Hening beberapa saat setelah Merzi mendaratkan bibirnya diatas pipi sebelah kiri Ebha. Tanpa beban gadis itu berujar,
"Merzi suka mencium Ebha." Kepala Merzi kembali mendekat, tapi kali ini Ebha lebih sigap.
"Nona!" Ebha mendorong pelan bahu Merzi membuat gadis itu turun dari atas kakinya yang dipijak. "Itu tidak pantas, Nona. Maafkan saya." Setelah itu Ebha mundur beberapa langkah, membungkuk lalu keluar dari kamar Merzi tanpa permisi.
Merzi terpaku sejenak tapi kemudian senyumnya semakin lebar. Tidak peduli bagaimana tanggapan Ebha setelahnya. Yang terpenting adalah ….
"Merzi ingin mencium Ebha lagi."
...****************...
Derap langkahnya pasti. Sepatu mengkilat yang dipakainya menghentak lantai mengkilat dirumah besar itu. Ebha berjalan cepat dengan badan yang tetap tegap.
Dia berpapasan dengan kepala pelayan di kediaman tuan Oldrich Jay. Seorang pria paruh baya tetapi tegap tegas. Ditangannya selalu terpasang sarung tangan kain. Jangan lupakan kumis yang melengkung diatas bibirnya.
Ebha menghentikan langkahnya, menunduk singkat lalu menyapa, "selamat pagi, Pak Barid."
Pak Barid mengangguk, "pagi, Ebha. Kenapa langkahmu tergesa-gesa? Dan dari mana kau?"
"Saya ingin ke kamar mandi, Pak. Nona Merzi memanggil saya tadi."
"Oh, begitu."
Ebha mengangguk mengiyakan. Dia ingin berbalik dan kembali melangkah tapi Pak Barid kembali bersuara.

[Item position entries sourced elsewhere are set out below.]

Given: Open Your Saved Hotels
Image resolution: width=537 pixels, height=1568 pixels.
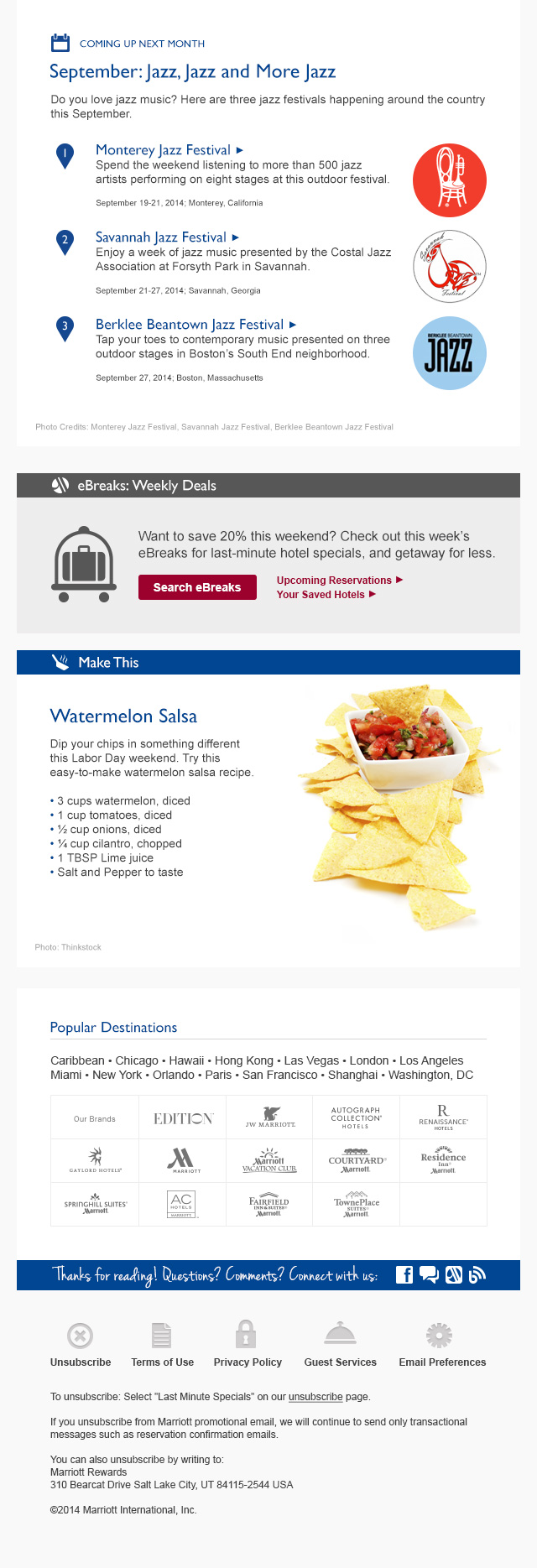Looking at the screenshot, I should point(321,595).
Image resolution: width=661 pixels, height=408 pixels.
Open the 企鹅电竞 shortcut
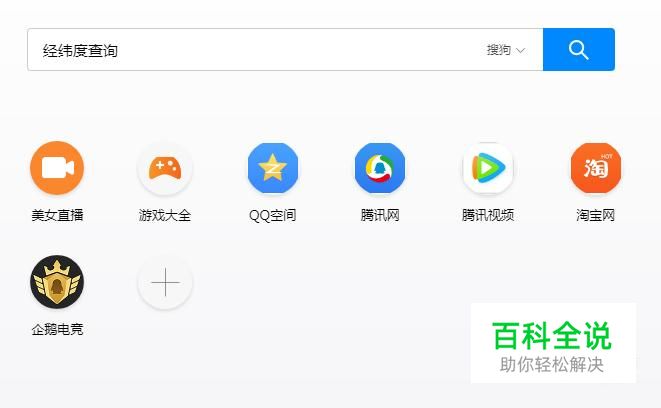57,283
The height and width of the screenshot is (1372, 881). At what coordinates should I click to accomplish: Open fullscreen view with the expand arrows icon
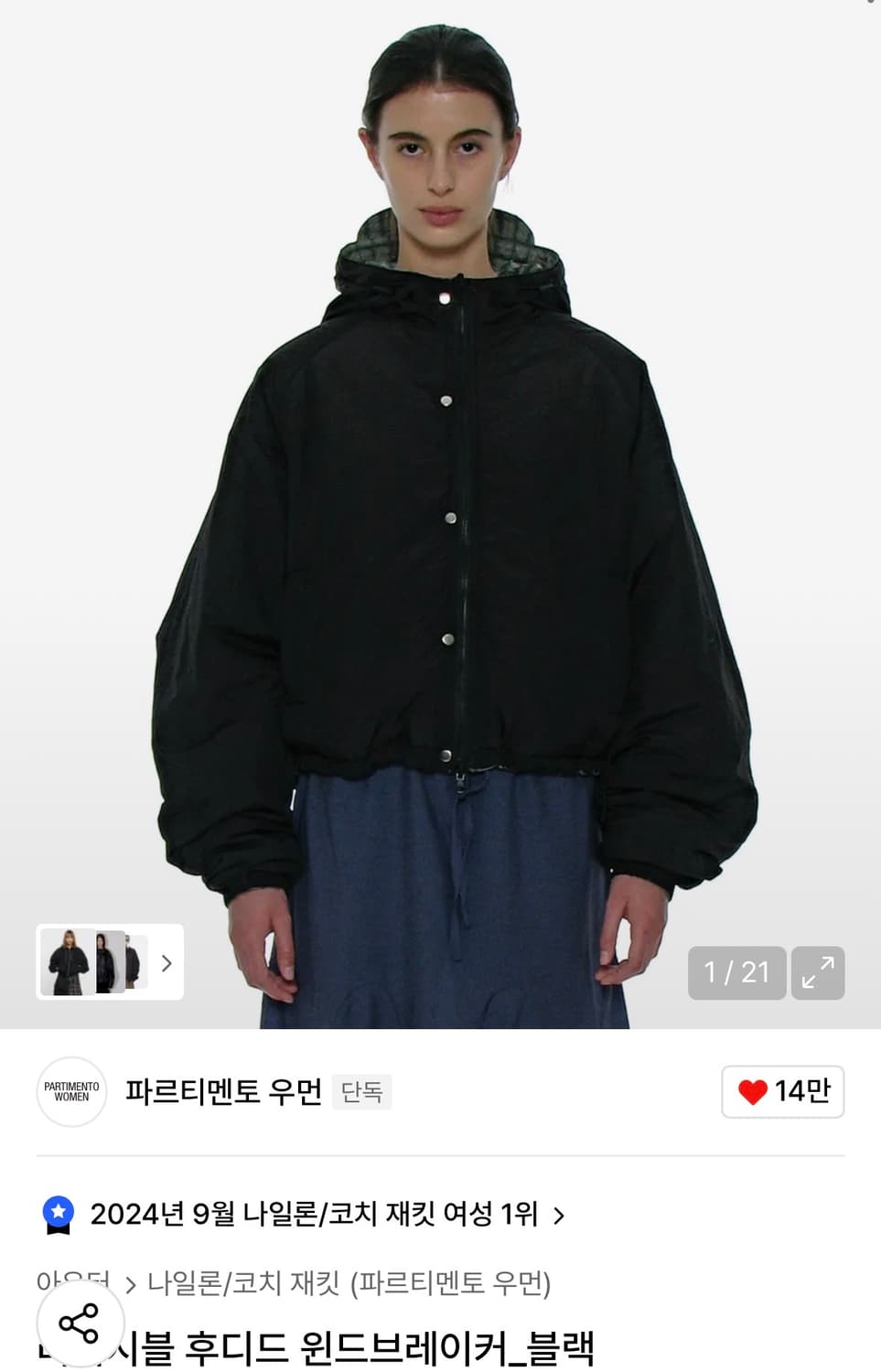pos(817,973)
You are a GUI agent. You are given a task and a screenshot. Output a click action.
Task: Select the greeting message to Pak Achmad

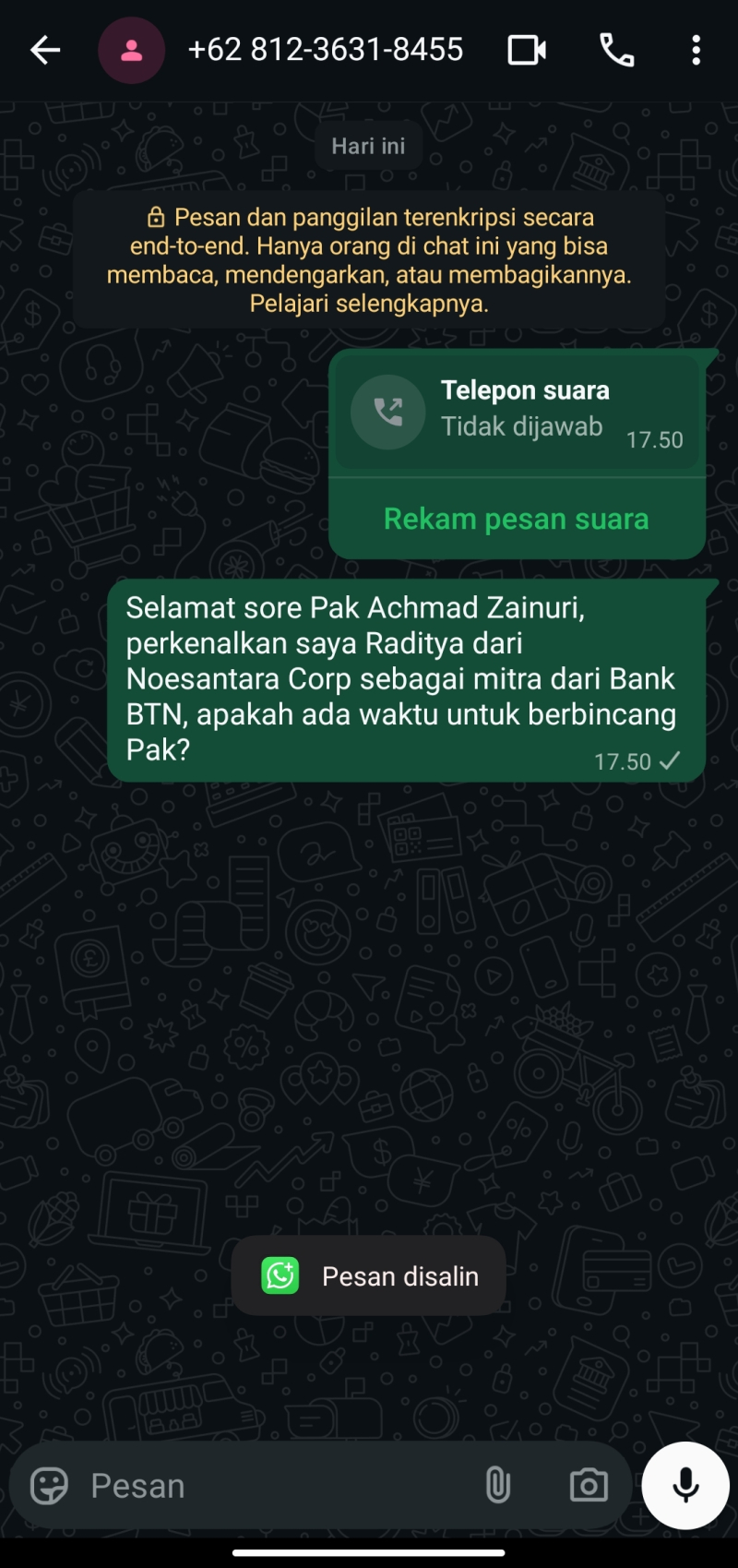point(401,678)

"Apakah nona Merzi mengisengi kau, Ebha? Ini ulang tahun nona, dia pasti bertingkah jahil." Ujar Pak Barid sambil menggeleng kecil membayang tingkah nona muda di keluarga Oldrich itu.
Langkah Ebha terhenti. Kakinya bagai di lem diatas lantai. Merzi memang sudah mengerjai, tapi Ebha lebih membalas, "tidak, Pak. Nona Merzi tidak menjahili saya. Nona hanya meminta bantuan kecil dari saya."
"Baiklah, Ebha. Segeralah ke kamar mandi. Sepertinya kau sudah begitu tidak tahan."
"Saya duluan, Pak."
Kaki jenjang Ebha kembali melangkah. Kamarnya terletak diluar rumah utama. Ada kamar-kamar khusus untuk para pekerja yang menetap dan kamarnya terletak paling ujung.
BRAK!
"Huft …." Ebha menyenderkan punggungnya dibelakang pintu. Napasnya terhela keras.
"Ck, nona Merzi terlalu berbahaya. Kenapa dia begitu blak-blakan?" Monolog Ebha tak habis pikir akan tingkah diluar prediksi si nona muda.
Lelaki itu kembali berdecak, kali ini lebih kuat. "Tingkahnya seperti menyukaiku saja."
"Ah, apa yang kau pikirkan, Ebha? Dasar gila."
Selesai bergumam sendiri Ebha berjalan menuju lemari. Dia berdiri disana, memandang pantulan dirinya dari balik cermin yang menempel di lemari tersebut.
Ebha memegang dagunya, diputar ke kiri dan ke kanan. Memperhatikan wajahnya yang berkulit kuning langsat medium. Rahang tegas, dagu terbelah, hidung mancung bagai perosotan, ditambah mata tajamnya dengan alis tegas berwarna hitam pekat.
"Apa yang kau lihat, Bodoh?! Cepatlah mandi, nona Merzi akan segera memanggil kau."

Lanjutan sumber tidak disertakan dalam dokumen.